Makerspace hosts 3-D printing class
By CHRISTIE BLECK
Journal Staff Writer
MARQUETTE — A recent introductory 3-D printing class for the community at MAPS Makerspace had many dimensions, but mostly up.
And the participants could even take home lovely parting gifts, which were small 3-D items like pre-made robots and snowflakes.
The Marquette Area Public Schools’ special section at Marquette Senior High School — Makerspace — is a place for students to learn about STEAM-related subjects.
STEAM stands for Science, Technology, Engineering, Arts and Mathematics.
You could say all these subjects are part of 3-D printing.

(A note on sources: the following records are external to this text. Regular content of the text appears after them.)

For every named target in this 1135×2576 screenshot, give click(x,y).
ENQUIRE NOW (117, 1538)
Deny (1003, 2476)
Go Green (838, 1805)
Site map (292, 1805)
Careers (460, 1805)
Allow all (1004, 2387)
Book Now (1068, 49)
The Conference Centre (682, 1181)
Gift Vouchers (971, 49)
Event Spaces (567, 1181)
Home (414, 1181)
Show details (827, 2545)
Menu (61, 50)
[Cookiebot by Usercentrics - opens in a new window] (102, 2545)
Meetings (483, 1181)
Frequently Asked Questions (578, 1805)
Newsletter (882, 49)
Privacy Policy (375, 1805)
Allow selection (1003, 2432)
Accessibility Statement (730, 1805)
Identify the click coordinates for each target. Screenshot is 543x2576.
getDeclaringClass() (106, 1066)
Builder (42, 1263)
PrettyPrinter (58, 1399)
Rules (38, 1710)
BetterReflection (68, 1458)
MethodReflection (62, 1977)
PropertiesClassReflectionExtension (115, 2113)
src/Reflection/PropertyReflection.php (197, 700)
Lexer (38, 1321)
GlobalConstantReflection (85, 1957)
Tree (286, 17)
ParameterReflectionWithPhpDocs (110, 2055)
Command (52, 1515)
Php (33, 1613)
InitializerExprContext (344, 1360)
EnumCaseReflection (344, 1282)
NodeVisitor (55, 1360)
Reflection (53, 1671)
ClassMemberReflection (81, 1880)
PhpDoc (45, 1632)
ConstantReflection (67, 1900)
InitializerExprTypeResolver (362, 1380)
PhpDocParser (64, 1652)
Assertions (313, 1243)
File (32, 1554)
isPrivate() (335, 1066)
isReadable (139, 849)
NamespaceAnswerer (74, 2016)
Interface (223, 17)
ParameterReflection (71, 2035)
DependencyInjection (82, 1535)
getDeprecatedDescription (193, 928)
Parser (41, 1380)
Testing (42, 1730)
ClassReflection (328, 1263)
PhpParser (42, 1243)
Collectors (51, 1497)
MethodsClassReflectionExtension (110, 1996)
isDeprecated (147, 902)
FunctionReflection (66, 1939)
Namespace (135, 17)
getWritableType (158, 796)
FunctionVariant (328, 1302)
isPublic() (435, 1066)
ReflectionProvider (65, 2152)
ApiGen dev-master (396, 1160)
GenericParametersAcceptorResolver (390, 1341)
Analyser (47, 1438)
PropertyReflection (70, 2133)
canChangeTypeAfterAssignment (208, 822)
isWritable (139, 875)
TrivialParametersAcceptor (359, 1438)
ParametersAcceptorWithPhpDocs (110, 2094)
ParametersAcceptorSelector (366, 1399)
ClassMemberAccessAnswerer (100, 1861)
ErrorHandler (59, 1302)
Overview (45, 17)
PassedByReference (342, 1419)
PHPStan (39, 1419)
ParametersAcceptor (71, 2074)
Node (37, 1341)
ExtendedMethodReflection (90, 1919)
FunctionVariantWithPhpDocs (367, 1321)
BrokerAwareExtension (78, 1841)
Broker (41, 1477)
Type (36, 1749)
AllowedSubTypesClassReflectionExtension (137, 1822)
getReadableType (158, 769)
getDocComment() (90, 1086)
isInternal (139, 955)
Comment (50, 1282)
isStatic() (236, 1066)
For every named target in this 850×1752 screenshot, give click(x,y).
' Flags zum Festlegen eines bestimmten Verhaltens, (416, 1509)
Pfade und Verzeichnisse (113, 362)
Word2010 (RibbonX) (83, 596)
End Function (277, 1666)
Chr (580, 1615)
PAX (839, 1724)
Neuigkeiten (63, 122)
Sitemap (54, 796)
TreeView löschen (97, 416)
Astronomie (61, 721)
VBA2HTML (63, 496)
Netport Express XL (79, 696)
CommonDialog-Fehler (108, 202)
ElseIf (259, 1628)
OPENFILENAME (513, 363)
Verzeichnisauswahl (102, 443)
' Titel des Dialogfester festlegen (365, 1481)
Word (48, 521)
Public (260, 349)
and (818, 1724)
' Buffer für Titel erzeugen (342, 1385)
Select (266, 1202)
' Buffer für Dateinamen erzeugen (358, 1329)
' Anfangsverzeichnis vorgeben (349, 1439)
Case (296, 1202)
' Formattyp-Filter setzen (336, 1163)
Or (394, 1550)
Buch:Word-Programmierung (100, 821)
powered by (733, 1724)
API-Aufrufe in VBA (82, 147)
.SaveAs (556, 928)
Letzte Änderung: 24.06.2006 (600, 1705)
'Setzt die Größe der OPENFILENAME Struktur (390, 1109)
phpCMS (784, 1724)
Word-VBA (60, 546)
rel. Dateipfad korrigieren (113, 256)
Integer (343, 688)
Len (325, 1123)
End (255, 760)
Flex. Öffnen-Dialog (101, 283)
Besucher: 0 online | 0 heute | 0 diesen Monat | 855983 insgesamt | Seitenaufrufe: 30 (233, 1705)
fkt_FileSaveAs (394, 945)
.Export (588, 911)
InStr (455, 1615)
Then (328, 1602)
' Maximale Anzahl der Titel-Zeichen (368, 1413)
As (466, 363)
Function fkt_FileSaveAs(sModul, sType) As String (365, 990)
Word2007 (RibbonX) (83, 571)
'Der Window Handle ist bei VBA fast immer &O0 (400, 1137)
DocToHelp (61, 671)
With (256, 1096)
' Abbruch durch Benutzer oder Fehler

It could be assumed by the uninitiated that 3-D printing simply entails printing a picture of something with a multi-dimensional aspect on a piece of paper — typical day-to-day stuff. However, 3-D printing allows the user to make a physical object from a three-dimensional digital model, laying down successive thin layers of a material to build it up.
Makerspace Director Becky Simmons, with the help of knowledgeable high school students, gave participants the basics during the Thursday class.
Simmons acknowledged 3-D printing can be complex, so there was no realistic way she could teach people to be a three-dimensional designer in an hour and a half.
In fact, their projects weren’t completed by the end of class, so the students had the option of picking them up or having them mailed to them.
Simmons did, however, want to teach people designs that were printable right from the start.
“That’s kind of our goal tonight — is to take away the barriers of printing and get you a design that you actually made yourself,” said Simmons, who noted that breaking into the design part of the process is the most difficult part for most people.
The world of 3-D printing, like the products it creates, is multifaceted, with students learning about related software programs like Tinkercad and Inkscape Thursday.
However, the class wasn’t all about software.
The Makerspace tech room, Simmons said, has five 3-D printers, which the students could watch during the class.
Those printers are cube-shaped and mostly transparent, so the motion could be easily viewed, although a lot of patience was required to see a project from start to finish — a process that could take many hours.
The class, though, spent most of its time in front of laptops, trying out various software activities to understand the process.
Participants first had to create sketches of their own designs using felt-tip pens and index cards, making sure the lines of their drawings were connected for proper printing.
Each sketch was to be converted file that would be printed, Simmons said.
The high school helpers took photos of the designs, which then were imported into a software program called Cura that sliced them into layers the computer understood.
“It’s how the computer and printer talk to each other,” Simmons said.
Using Cura, students could choose their dimensions, for instance, or decide whether the darker material should be higher than the lighter material.
Filaments the were chosen and set to print.
Simmons likened the printing process to using a glue gun in which glue is pushed to make it extrude from a hot tip. In the 3-D process, solid plastic is pushed through a hot tip as well, briefly melting before it comes out again, after which it cools.
The computer, she said, tells the printer to “put plastic here” for one layer, basically smearing a thin layer of plastic that’s stuck on the previous layer. Those layers keep building up.
“It’s the most expensive glue gun you’ll ever use,” Simmons said. “And it’s computer-aided, so it’s moving around, you know, without you controlling it.”
Makerspace uses Ultimaker printers, which she noted has a lot of automation.
“They’re kind of known as the Apple of 3-D printing, and so they’re pretty much out-of-the-box printing and don’t require a ton of extra fidgeting,” Simmons said.
Items can be printed in metal, but at Makerspace, users print in plastic, which Simmons noted is biodegradable, doesn’t stink and is inexpensive.
Simmons had the students explore software programs on their laptops while they were in between activities. One of those was Thingiverse.com, which allows people to create a holiday ornament out of a “rectified rhombicosidodecahedron” and even a playable soprano ukulele, for example.
Another program was YouMagine.com, which has designs for items like a car ejection seat handle and a refrigerator door latch, also known as the Fused Filament Fridge Fix.
These are websites where people have uploaded designs that others can 3-D print for free.
“A lot of people can get lost for hours in this,” Simmons said.
Again, the creations developed in Thursday’s class were on the simple side, ranging from a numerical 906 design to a single sword.
Justin Smith, of Marquette, said he took the class because it was a new experience, although he had heard of 3-D printing before.
“I got a couple friends who do it,” Smith said.
Someone with a fair amount of experience in 3-D printing was Matthew Schlenkert, a junior at Marquette Senior High School who was one of several assistants during the Thursday session.
While a freshman, he began to develop an interest in the subject of printing, which he believed used just a piece of paper.
“I never thought about printing in three dimensions,” Schlenkert said.